Vendor: EMC, Hopkinton, MA
www.emc.com

Product: Centera

Description: Network-attached storage optimized for fixed content.

Strengths: Strong redundancy and scalability. Platform independent.

Weaknesses: Requires specific support from application developers.

Price: $210,000 for five terabytes.

Another advantage of content virtualization is that it makes storage system-independent. Centera is a network-attached storage device, so applications interact with Centera via internet protocol (IP). This approach spares application developers from the messy business of keeping track of drive volumes and paths. Content repositories store only a file's ID number along with metadata identifying the content.

"Before content virtualization, archives had to store both metadata and a file's complete path," says Steinhardt. "Because the path was open to the operating system, there was always the possibility of a file getting lost. Users and applications don't interact directly with Centera's internal file structure, so there is less risk of losing a file."
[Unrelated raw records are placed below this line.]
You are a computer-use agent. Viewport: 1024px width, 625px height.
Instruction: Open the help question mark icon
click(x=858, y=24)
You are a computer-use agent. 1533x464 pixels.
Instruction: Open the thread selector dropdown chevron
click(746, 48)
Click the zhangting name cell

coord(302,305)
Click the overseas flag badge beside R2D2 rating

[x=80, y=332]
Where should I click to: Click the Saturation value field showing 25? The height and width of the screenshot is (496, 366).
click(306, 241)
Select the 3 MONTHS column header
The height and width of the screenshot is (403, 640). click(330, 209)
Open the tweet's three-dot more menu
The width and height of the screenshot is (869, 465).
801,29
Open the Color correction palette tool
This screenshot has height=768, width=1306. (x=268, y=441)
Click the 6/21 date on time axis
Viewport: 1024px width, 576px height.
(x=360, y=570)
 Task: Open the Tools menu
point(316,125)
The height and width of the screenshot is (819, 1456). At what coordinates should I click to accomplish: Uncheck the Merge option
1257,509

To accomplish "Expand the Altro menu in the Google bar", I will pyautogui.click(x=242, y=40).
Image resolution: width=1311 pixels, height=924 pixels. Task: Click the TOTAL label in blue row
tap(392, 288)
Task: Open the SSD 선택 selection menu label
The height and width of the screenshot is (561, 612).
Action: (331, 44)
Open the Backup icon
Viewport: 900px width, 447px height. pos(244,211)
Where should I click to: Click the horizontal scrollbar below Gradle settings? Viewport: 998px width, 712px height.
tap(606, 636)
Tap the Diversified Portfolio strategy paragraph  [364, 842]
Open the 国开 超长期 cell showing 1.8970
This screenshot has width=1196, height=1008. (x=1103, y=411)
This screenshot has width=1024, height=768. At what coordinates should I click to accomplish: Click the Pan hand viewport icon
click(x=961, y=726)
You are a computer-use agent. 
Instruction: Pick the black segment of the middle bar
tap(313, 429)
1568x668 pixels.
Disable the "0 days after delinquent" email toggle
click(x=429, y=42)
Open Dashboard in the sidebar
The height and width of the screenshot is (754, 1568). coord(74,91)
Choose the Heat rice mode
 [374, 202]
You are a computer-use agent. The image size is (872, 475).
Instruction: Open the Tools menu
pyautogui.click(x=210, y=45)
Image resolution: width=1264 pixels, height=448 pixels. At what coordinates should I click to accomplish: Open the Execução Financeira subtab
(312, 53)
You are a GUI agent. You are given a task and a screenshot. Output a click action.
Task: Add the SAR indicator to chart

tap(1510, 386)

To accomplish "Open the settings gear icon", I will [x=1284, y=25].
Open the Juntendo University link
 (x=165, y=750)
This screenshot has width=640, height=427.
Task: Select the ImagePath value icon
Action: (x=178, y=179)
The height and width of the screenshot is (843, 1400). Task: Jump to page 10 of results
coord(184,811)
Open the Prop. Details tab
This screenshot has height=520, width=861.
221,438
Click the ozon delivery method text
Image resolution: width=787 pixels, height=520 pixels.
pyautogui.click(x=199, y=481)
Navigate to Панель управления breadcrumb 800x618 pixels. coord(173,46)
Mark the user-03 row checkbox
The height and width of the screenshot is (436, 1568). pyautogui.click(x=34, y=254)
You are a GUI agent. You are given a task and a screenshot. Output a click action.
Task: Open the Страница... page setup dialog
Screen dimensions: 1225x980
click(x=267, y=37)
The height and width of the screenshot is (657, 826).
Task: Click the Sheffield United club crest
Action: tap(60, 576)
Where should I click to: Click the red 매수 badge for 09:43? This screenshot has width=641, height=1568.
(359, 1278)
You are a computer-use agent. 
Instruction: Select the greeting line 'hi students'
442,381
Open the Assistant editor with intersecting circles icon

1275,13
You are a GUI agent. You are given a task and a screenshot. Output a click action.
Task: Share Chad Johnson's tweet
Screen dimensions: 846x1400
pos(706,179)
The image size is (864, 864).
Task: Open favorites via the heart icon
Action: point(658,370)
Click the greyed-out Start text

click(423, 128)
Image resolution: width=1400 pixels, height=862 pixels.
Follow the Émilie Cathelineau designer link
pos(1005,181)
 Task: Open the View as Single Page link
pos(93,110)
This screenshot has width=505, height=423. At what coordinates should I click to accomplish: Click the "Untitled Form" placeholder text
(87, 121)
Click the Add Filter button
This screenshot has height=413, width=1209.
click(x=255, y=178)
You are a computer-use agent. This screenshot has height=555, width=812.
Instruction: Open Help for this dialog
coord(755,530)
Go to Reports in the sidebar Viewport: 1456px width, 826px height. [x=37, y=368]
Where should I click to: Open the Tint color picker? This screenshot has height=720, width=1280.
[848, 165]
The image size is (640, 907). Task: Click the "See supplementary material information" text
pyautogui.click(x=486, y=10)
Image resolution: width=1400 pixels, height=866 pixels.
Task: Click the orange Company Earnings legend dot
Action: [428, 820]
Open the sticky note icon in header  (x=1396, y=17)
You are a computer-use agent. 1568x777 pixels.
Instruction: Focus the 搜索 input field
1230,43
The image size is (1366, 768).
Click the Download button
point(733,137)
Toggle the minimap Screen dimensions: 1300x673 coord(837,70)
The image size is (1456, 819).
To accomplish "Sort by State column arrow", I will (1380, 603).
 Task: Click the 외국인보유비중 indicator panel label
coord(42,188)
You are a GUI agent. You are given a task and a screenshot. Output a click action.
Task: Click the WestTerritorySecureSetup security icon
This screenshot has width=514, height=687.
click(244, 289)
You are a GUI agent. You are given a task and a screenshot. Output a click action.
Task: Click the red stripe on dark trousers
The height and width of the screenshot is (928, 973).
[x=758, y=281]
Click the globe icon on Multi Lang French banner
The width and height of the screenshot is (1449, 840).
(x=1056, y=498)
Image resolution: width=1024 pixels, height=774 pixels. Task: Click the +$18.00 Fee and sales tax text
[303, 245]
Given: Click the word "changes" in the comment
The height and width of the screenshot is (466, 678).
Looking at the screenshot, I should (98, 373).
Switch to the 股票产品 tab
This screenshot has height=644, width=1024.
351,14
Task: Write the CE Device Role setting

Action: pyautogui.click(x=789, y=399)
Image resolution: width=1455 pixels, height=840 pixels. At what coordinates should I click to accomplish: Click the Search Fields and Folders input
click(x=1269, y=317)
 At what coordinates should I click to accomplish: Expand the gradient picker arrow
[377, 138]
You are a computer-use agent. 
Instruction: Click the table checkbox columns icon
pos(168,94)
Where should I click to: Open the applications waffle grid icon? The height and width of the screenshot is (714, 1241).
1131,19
Rounding out the Centera package is redundancy based on large arrays of clustered servers. Entry-level systems use a cluster of 16 servers. Each server holds up to four drives of up to 160 GB each. To keep costs down, Centera relies on standard hardware: Pentium III processors, IDE hard drives and Linux for its underlying operating system. Clustering the servers gives Centera load balancing and automatic failover. In addition, Centera's internal software mirrors data across drives and servers. More complex than RAID 0, which simply mirrors drives, Centera's mirroring puts a file and its copy on different servers.

Centera systems scale from five terabytes across 16 servers to more than a petabyte across nearly 3,600 individual clustered servers.

"It's a pretty impressive solution," says Galen Schreck, an analyst with Forrester Research in Cambridge, MA. "Content virtualization software has been around for some time, but EMC is one of the few companies with the clout to attract developers and become a standard."

E-mail archiving and document management integrations with Centera are already available. OTG, Tower Technology and Artesia Technologies are among the many content management software vendors that have announced or completed integrations with Centera.

As for customers, one of the early adopters of Centera is Framingham, MA-based Connected Corp., a backup software vendor with an application service provider business protecting 102 TB of data for its online customers.

"We specialize in software that backs up every computer our clients own, including desktop PCs, workstations and servers," says Tom Hickman, Connected's engineering operations manager. "An enterprise backup is the result of multiple incremental backups made on a daily basis." Hickman says a large backup customer for Connected can have as many as 80,000 individual computers, resulting in 80,000 incremental backups every day. Prior to deploying Centera, Connected used a two-stage backup solution. Computers were first backed up to a RAID and then moved from RAID to tape.

"Centera's built-in mirroring makes it reliable enough for backup," says Hickman. "The clustering makes it fast enough for an incremental enterprise backup. Plus, since it's online storage, restoration of files is quick."

Hickman says Connected expects to save money with Centera. "It's too early to determine total cost of ownership, [but] we currently need an administrator for every 25 TB of tape storage. Centera should let a single administrator manage up to 100 TBs."